I'll tell you who loves these pent up queef dealers...THIS GUY...as in, ME. They have the nerve to get in a caged confinement and start shaking their goodies for the betterment and sheer entertainment of the dirtbags who are actually watching. The reason, I think, that I'm so enamored is because I did not have a bird when I was younger. All my friends had birds in elaborate cages and lined the floors with newspapers. They filled little Petey's goblet with the freshest water and saltiest crackers. I was jealous...and angry. I've heard of people not being dog or cat people...but who the fuck flute is allergic to birds? I've never seen any one have to break out an epi-pen while feeding the ducks. You want what you can't have in life, and a BIRDCAGE was my desire. Instead of owning an actual one, I ended up watching the movie, which almost turned me queer. Dodged a bullet...and a couple ballsacks...

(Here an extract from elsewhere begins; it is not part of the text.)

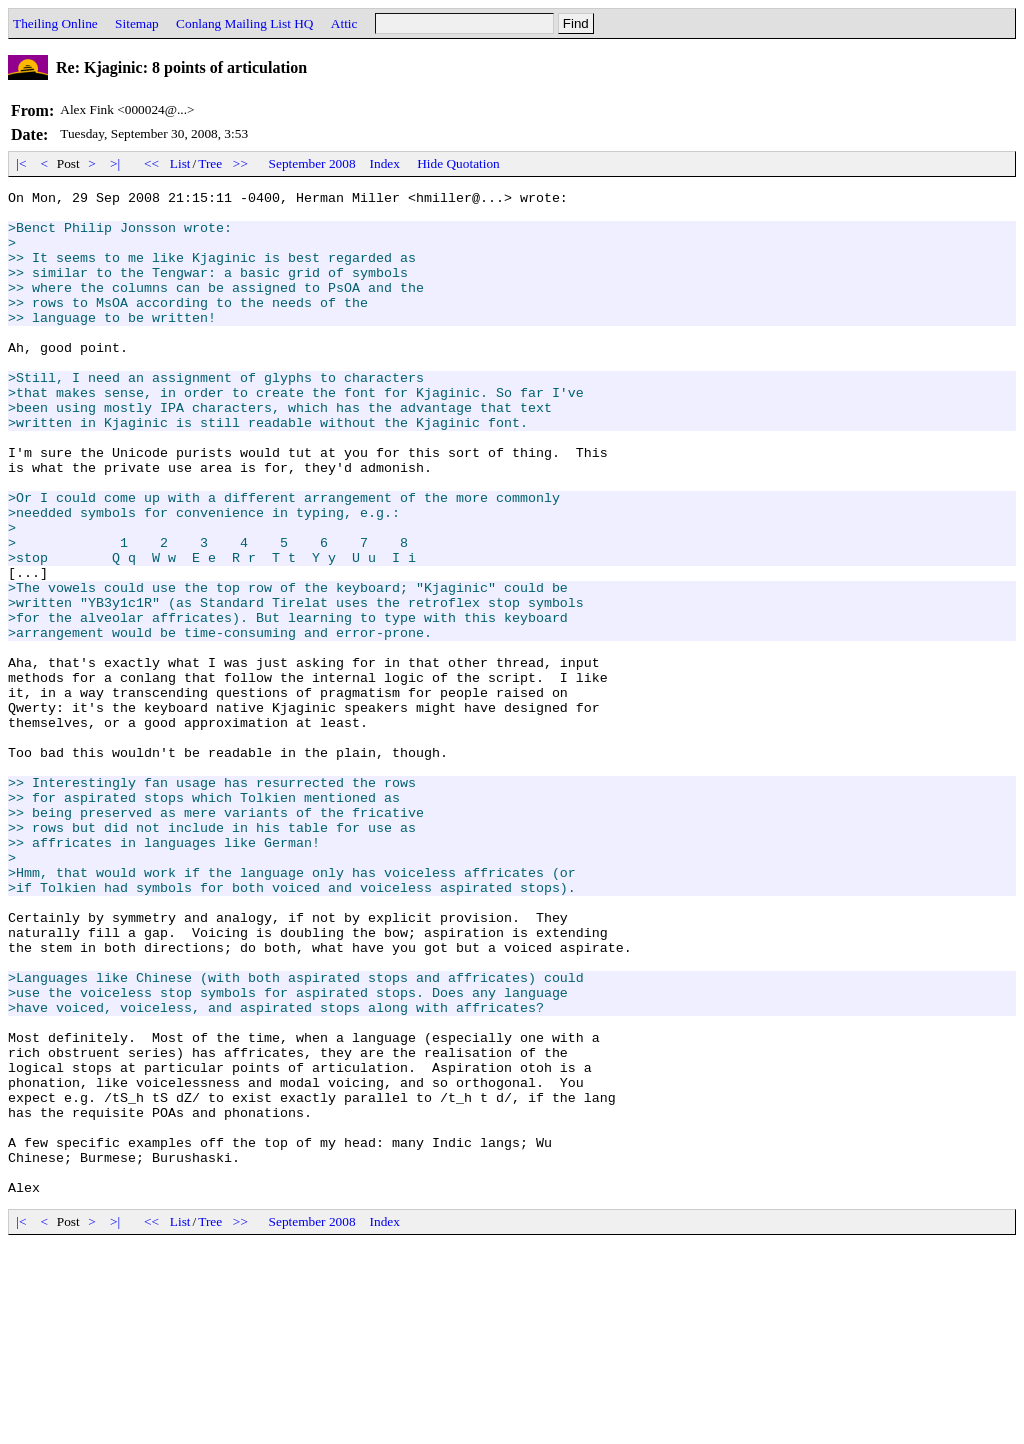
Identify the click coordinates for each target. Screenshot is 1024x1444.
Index (385, 163)
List (180, 163)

A black girl was in a cage last night at the bar I was at, and in a playful, sexual tone yelled "Paulie want a cracker!", right in my direction. Being of fair skinned Irish soda bread complexion I naturally assumed she wanted me to hop in the cage and ruffle her feathers. Mixed signals. I was immediately thrown out. FUCK! You see mom! I had no experience with this. If I had had a bird when I was younger I would've known better and simply fed her what she wanted all along: a buttery tollhouse right out of my palm...But instead I pissed the poor cockatoo right the fuck off, got tossed to the curb, and went back to my lust nest solo, with bird* in hand.